## Data provided

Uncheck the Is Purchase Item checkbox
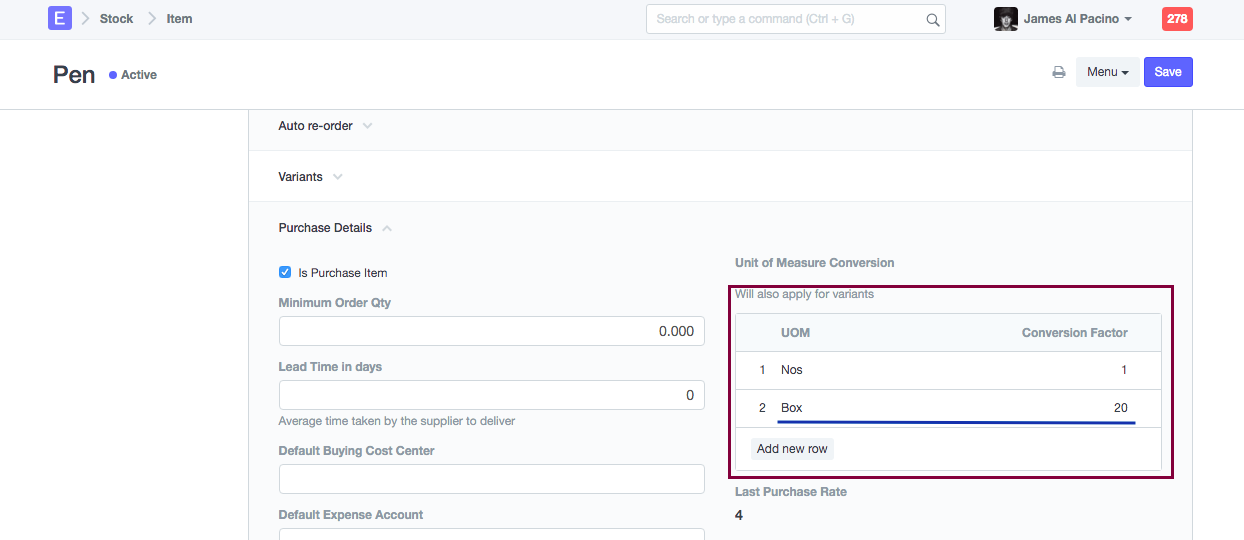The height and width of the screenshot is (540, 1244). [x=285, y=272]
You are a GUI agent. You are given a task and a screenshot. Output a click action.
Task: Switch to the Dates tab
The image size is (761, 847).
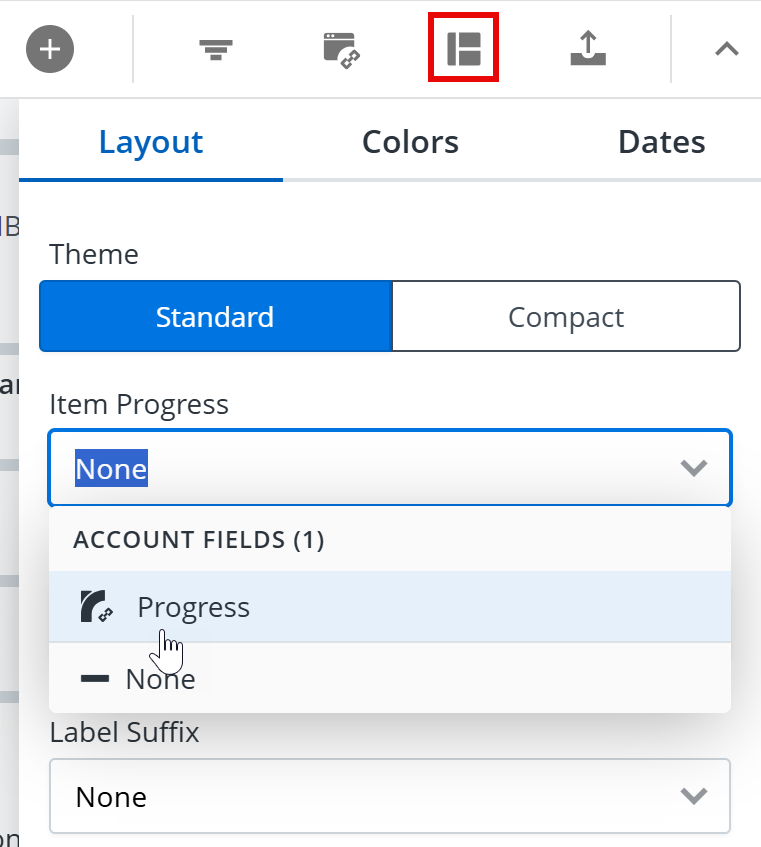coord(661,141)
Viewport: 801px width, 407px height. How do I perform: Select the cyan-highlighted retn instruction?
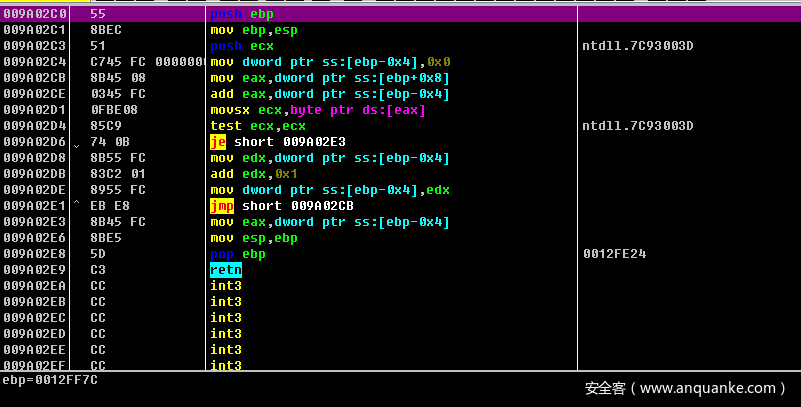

## Goal
Rewrite every item above with "cyan-highlighted" replaced by "yellow-highlighted", keeping the rest of the text the same, and omit the pictures.

## Answer
Uncheck the Is Purchase Item checkbox
The height and width of the screenshot is (540, 1244). [x=285, y=272]
You are a GUI agent. You are given a task and a screenshot. Output a click action.
Task: Switch to the Dates tab
The image size is (761, 847).
coord(661,141)
Viewport: 801px width, 407px height. How do I perform: Select the yellow-highlighted retn instruction?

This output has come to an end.